A juicio de Caplan, el encasillamiento de la gente es tal que puede saberse lo que alguien piensa sobre cualquier tema con sólo conocer su posición ante el aborto. Los votantes no analizan, por ejemplo, si la investigación con células madre es un atentado a la vida humana, como postula la Iglesia, o no; ni si los impuestos progresivos castigan al que más trabaja y equivalen a un saqueo, o no. Pero los votantes son soberanos. Amén.
En The Myth of the Rational Voter se compara, por medio de estadísticas, lo que piensan el electorado y los economistas –en principio, más favorables al libre mercado– en relación con determinados asuntos. Mientras los economistas basan sus conclusiones en la lógica y la evidencia, los votantes proceden, más bien, de una forma diametralmente opuesta. Esto queda especialmente patente en cuestiones como la libertad de comercio. La gente, cuando ejerce de consumidora, es sensible a los precios, de ahí que le interese que no haya aranceles y favorezca el libre comercio; pero cuando ejerce de votante resulta que respalda a quienes piden restricciones a la entrada de mercancías de países terceros...
Explotando la ignorancia del votante medio se encuentran, principalmente, los grupos de presión, que quieren imponer su agenda a costa del bienestar social. Como presentan sus demandas apelando al bien común o a cualquier otro mantra al uso, y dado que la gente no aprecia el efecto de las políticas que solicitan aquellos, se impone la ley del más fuerte.
Una vez demostrada la clarísima inferioridad de la democracia con respecto al mercado, Caplan entiende que la solución no pasa por más sino por mejordemocracia; por un sistema en que la libertad no pueda ser destruida por nadie, tampoco por la mayoría. La democracia es importante, sí; pero más lo es disponer de una Constitución que impida al Estado expandirse. Por desgracia, esto parece una utopía, dada la tendencia del poder a expandirse por doquier.

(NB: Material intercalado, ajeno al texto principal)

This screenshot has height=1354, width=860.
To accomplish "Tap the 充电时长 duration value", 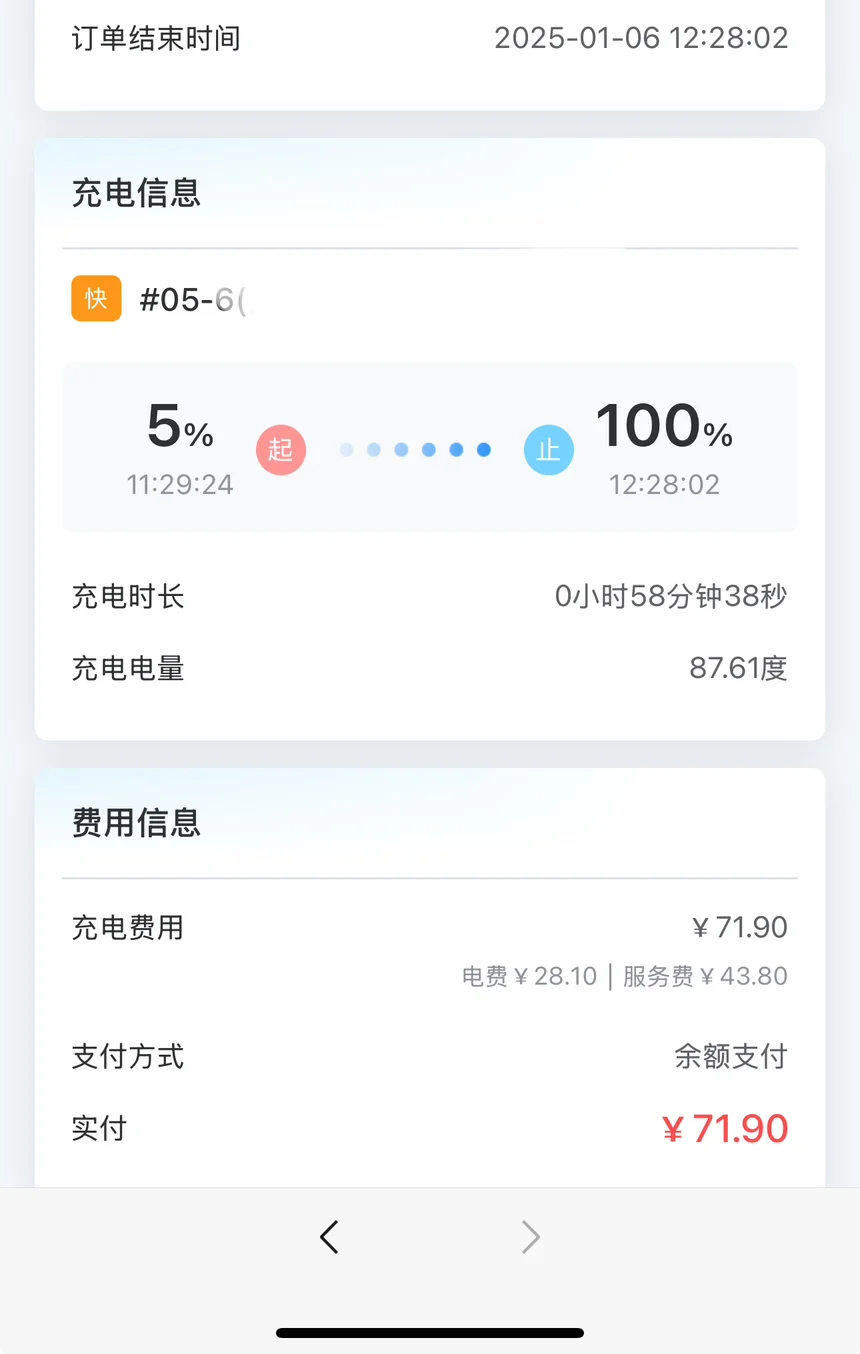I will 671,597.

A diferencia de los políticos, Caplan ofrece en estas páginas lo que promete, un análisis desapasionado y realista sobre el sistema democrático. Después de leerlas, uno empieza a darse cuenta de que el emperador está desnudo.
BRYAN CAPLAN: THE MYTH OF THE RATIONAL VOTER: WHY DEMOCRACIES CHOOSE BAD POLICIES. Princeton University Press (Nueva Jersey), 2007, 276 páginas.